0 Jeff LaBundy 6 months ago in reply to Jeff LaBundy

Intellectual 300 points

Hi Anthony—one additional question; I noticed this statement on page 40 of the TRM:

The bq40z50-R2 device goes through a full reset when exiting from SHUTDOWN mode, which means the device will reinitialize.

I see the ShutdownMode command (0x0010) is available while the pack is sealed. As an alternative workaround, can our host SW simply send this command to shut down the gauge during prolonged periods of DSG = CHG = 0? After the customer removes and inserts the charger, it seems the gauge would reset as if we had sent the DeviceReset command (0x0041).

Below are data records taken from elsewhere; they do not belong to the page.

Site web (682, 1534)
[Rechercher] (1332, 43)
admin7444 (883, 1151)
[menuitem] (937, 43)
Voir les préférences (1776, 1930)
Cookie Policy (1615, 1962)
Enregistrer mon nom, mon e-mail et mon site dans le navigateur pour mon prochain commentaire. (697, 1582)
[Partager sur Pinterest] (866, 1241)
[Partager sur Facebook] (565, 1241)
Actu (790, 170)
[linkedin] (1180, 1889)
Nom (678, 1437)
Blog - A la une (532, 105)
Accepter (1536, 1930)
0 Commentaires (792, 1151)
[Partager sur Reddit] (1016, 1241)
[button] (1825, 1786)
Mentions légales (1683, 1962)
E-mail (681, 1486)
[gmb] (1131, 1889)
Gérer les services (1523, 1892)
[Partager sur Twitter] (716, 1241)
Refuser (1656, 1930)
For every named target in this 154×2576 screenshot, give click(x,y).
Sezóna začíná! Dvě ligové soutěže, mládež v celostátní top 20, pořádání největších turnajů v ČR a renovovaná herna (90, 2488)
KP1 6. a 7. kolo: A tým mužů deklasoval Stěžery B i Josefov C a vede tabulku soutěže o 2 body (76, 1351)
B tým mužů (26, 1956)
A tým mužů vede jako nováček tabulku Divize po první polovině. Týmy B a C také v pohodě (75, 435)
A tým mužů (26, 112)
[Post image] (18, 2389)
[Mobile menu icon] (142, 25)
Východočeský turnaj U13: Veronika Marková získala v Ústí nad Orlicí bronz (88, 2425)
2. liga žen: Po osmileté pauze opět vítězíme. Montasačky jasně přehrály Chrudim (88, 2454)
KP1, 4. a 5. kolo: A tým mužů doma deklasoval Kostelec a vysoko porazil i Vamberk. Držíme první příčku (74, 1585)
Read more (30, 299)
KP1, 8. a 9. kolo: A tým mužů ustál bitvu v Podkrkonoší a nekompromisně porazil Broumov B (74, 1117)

I tested this hypothesis by decreasing VC1–4 below the CUV threshold such that the gauge signaled a CUV fault, then sent the ShutdownMode command. While the gauge remained in shutdown mode, I increased VC1–4 above the CUV threshold, but below the CUV recovery threshold. For the purpose of this experiment, I set the CUV recovery threshold unrealistically high.

I then very briefly applied a voltage higher than the charger present threshold, but below the CUV recovery threshold. The gauge powered back up as expected, and the CUV fault was cleared.

This suggests that the ShutdownMode command followed by a charger unplug/plug cycle can clear faults in the same way as the DeviceReset command. Can you confirm whether this is correct, and whether it can be a viable SW workaround to this chicken-and-egg problem?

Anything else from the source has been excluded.